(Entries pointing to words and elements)
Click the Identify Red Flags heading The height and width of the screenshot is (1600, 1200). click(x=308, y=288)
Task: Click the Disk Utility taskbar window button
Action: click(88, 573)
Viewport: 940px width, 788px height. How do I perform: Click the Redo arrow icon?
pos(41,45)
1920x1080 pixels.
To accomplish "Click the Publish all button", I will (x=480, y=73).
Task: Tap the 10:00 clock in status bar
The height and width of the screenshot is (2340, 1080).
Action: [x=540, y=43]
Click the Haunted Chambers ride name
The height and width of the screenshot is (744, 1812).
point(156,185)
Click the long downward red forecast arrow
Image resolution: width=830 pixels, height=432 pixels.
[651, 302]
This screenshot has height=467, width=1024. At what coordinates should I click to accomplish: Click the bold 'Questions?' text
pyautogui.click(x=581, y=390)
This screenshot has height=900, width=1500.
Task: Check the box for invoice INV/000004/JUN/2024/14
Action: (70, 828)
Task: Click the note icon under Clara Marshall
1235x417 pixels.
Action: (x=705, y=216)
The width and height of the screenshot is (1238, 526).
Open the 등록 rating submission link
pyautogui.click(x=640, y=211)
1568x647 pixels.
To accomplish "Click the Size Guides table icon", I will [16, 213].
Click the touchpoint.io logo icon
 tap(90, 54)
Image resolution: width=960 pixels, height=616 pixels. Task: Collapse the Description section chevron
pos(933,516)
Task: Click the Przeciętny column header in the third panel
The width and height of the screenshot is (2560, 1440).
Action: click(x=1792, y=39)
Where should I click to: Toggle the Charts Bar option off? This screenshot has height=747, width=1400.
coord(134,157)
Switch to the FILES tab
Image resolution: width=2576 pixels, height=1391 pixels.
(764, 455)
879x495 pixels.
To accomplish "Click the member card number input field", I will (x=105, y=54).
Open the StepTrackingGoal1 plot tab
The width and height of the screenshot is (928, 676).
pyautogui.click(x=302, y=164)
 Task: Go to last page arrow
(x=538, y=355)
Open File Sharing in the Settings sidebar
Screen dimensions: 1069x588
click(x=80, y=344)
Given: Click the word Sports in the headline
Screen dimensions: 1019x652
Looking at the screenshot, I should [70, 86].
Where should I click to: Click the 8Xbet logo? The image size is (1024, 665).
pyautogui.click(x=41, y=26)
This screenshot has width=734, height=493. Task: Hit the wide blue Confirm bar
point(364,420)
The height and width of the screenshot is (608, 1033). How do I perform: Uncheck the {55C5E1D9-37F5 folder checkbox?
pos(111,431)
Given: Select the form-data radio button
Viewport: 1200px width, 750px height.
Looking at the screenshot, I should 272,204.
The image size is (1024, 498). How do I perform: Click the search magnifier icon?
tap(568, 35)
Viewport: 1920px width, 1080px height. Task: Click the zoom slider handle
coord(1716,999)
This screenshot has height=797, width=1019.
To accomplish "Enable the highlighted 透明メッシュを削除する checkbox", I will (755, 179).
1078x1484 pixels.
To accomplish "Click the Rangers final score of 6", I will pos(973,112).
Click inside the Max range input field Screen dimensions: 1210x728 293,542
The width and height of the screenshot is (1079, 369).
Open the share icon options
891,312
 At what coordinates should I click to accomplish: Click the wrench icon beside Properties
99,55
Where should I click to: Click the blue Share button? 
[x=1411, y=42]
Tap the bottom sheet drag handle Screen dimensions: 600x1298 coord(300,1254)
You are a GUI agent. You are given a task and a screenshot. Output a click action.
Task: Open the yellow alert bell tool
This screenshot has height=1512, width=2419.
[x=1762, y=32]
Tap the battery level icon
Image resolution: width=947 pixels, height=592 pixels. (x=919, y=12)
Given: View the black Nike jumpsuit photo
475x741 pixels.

_What to do_
Write out the lines above as a JSON list of strings, with one string for each line and no entries for blank lines.

_Exercise answer_
[
  "Click the Identify Red Flags heading The height and width of the screenshot is (1600, 1200). click(x=308, y=288)",
  "Task: Click the Disk Utility taskbar window button",
  "Action: click(88, 573)",
  "Viewport: 940px width, 788px height. How do I perform: Click the Redo arrow icon?",
  "pos(41,45)",
  "1920x1080 pixels.",
  "To accomplish \"Click the Publish all button\", I will (x=480, y=73).",
  "Task: Tap the 10:00 clock in status bar",
  "The height and width of the screenshot is (2340, 1080).",
  "Action: [x=540, y=43]",
  "Click the Haunted Chambers ride name",
  "The height and width of the screenshot is (744, 1812).",
  "point(156,185)",
  "Click the long downward red forecast arrow",
  "Image resolution: width=830 pixels, height=432 pixels.",
  "[651, 302]",
  "This screenshot has height=467, width=1024. At what coordinates should I click to accomplish: Click the bold 'Questions?' text",
  "pyautogui.click(x=581, y=390)",
  "This screenshot has height=900, width=1500.",
  "Task: Check the box for invoice INV/000004/JUN/2024/14",
  "Action: (70, 828)",
  "Task: Click the note icon under Clara Marshall",
  "1235x417 pixels.",
  "Action: (x=705, y=216)",
  "The width and height of the screenshot is (1238, 526).",
  "Open the 등록 rating submission link",
  "pyautogui.click(x=640, y=211)",
  "1568x647 pixels.",
  "To accomplish \"Click the Size Guides table icon\", I will [16, 213].",
  "Click the touchpoint.io logo icon",
  " tap(90, 54)",
  "Image resolution: width=960 pixels, height=616 pixels. Task: Collapse the Description section chevron",
  "pos(933,516)",
  "Task: Click the Przeciętny column header in the third panel",
  "The width and height of the screenshot is (2560, 1440).",
  "Action: click(x=1792, y=39)",
  "Where should I click to: Toggle the Charts Bar option off? This screenshot has height=747, width=1400.",
  "coord(134,157)",
  "Switch to the FILES tab",
  "Image resolution: width=2576 pixels, height=1391 pixels.",
  "(764, 455)",
  "879x495 pixels.",
  "To accomplish \"Click the member card number input field\", I will (x=105, y=54).",
  "Open the StepTrackingGoal1 plot tab",
  "The width and height of the screenshot is (928, 676).",
  "pyautogui.click(x=302, y=164)",
  " Task: Go to last page arrow",
  "(x=538, y=355)",
  "Open File Sharing in the Settings sidebar",
  "Screen dimensions: 1069x588",
  "click(x=80, y=344)",
  "Given: Click the word Sports in the headline",
  "Screen dimensions: 1019x652",
  "Looking at the screenshot, I should [70, 86].",
  "Where should I click to: Click the 8Xbet logo? The image size is (1024, 665).",
  "pyautogui.click(x=41, y=26)",
  "This screenshot has width=734, height=493. Task: Hit the wide blue Confirm bar",
  "point(364,420)",
  "The height and width of the screenshot is (608, 1033). How do I perform: Uncheck the {55C5E1D9-37F5 folder checkbox?",
  "pos(111,431)",
  "Given: Select the form-data radio button",
  "Viewport: 1200px width, 750px height.",
  "Looking at the screenshot, I should 272,204.",
  "The image size is (1024, 498). How do I perform: Click the search magnifier icon?",
  "tap(568, 35)",
  "Viewport: 1920px width, 1080px height. Task: Click the zoom slider handle",
  "coord(1716,999)",
  "This screenshot has height=797, width=1019.",
  "To accomplish \"Enable the highlighted 透明メッシュを削除する checkbox\", I will (755, 179).",
  "1078x1484 pixels.",
  "To accomplish \"Click the Rangers final score of 6\", I will pos(973,112).",
  "Click inside the Max range input field Screen dimensions: 1210x728 293,542",
  "The width and height of the screenshot is (1079, 369).",
  "Open the share icon options",
  "891,312",
  " At what coordinates should I click to accomplish: Click the wrench icon beside Properties",
  "99,55",
  "Where should I click to: Click the blue Share button? ",
  "[x=1411, y=42]",
  "Tap the bottom sheet drag handle Screen dimensions: 600x1298 coord(300,1254)",
  "You are a GUI agent. You are given a task and a screenshot. Output a click action.",
  "Task: Open the yellow alert bell tool",
  "This screenshot has height=1512, width=2419.",
  "[x=1762, y=32]",
  "Tap the battery level icon",
  "Image resolution: width=947 pixels, height=592 pixels. (x=919, y=12)",
  "Given: View the black Nike jumpsuit photo",
  "475x741 pixels."
]